И потом, у Фуко, как и у Бланшо, мы обнаруживаем, что безличное местоимение «on» выходит на первый план: третье лицо, вот что должно быть проанализировано. Говорят, видят, умирают. Да, конечно, субъекты существуют: они — кружащиеся частицы в пыли видимого, подвижные места в безличном гудении говора. Субъект — всегда производен. Он рождается и исчезает в непроницаемой толще говоримого, видимого. Фуко извлекает из этого очень занятную концепцию «ничтожного человека» [infâme], и она полна сдержанного веселья. Совершенно иначе, чем у Жоржа Батая: ничтожный человек определяется не переизбытком вреда, но понимается этимологически как обыкновенный человек, какой-то человек, внезапно выведенный на свет каким-нибудь фактом, жалобой соседей, полицейской повесткой, судебным процессом… Человек, столкнувшийся с Властью, от которого требуют заговорить и показаться. Тут с Чеховым еще больше сходства, чем с Кафкой.

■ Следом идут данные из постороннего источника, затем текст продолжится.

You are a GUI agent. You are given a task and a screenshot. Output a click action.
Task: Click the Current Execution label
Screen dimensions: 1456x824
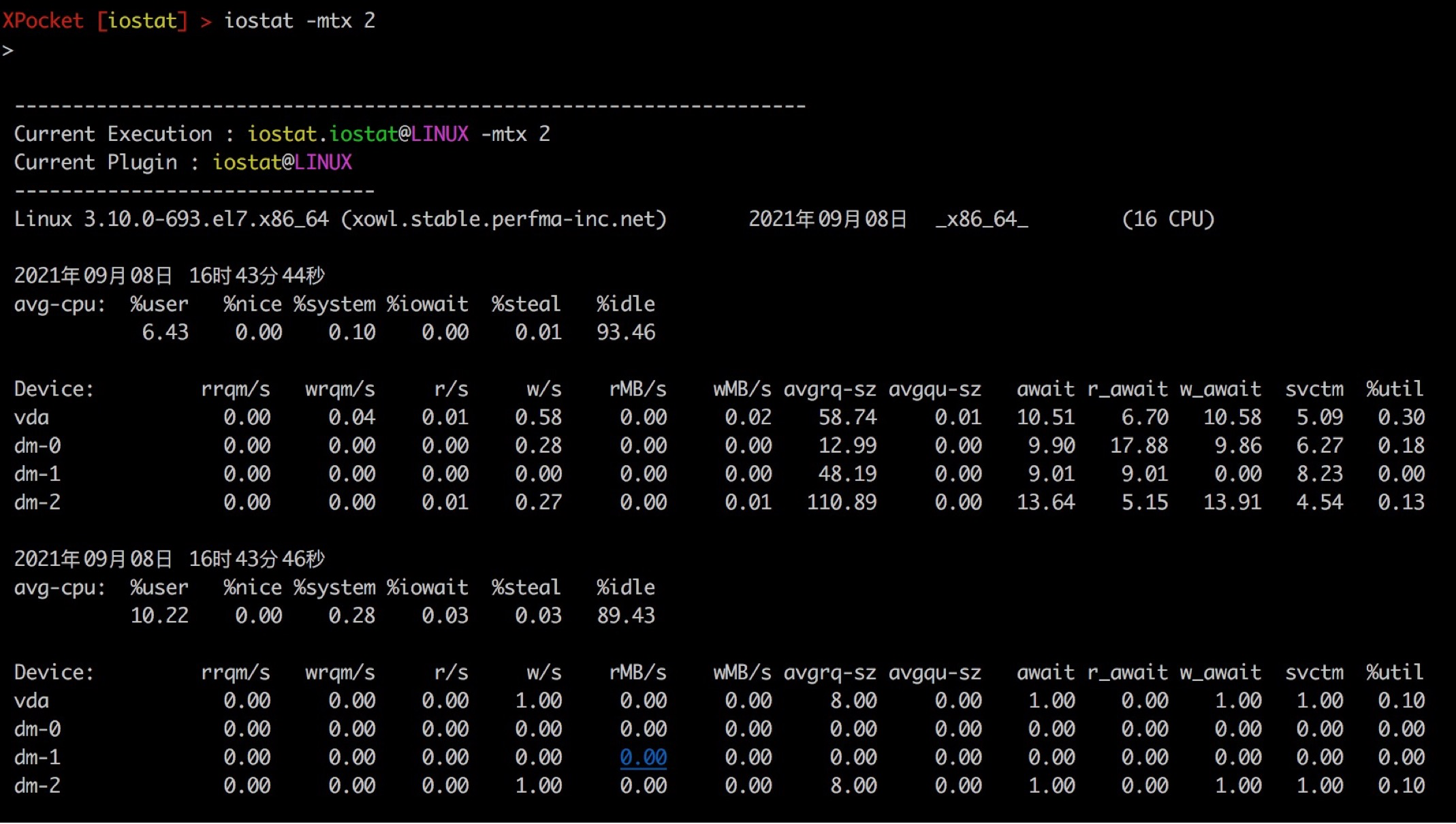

У Чехова есть рассказ о маленькой старушонке, которая задушила младенца, потому он ночи напролёт мешал ей спать, или о крестьянине, который выкручивал болты из рельс, используя их как грузила для удочки. Ничтожный человек — это Dasein. Ничтожный человек — это частица, выхваченная световым пучком и акустической волной. Возможно, что «славы» иначе и не достичь: быть схваченным властью, властной инстанцией, принуждающей нас говорить и видеть. Был момент, когда Фуко претило быть узнаваемым: что бы он ни говорил, люди заранее ожидали от него что-то, сразу принимались расхваливать или критиковать, не пытаясь даже понять его. Как отвоевать неожиданное? Неожиданное является условием работы. Быть ничтожным человеком — Фуко словно грезил об этом, смешная грёза, шутка для себя самого: а я — тоже ничтожный человек? Его текст «Жизнь ничтожных людей»* — это шедевр.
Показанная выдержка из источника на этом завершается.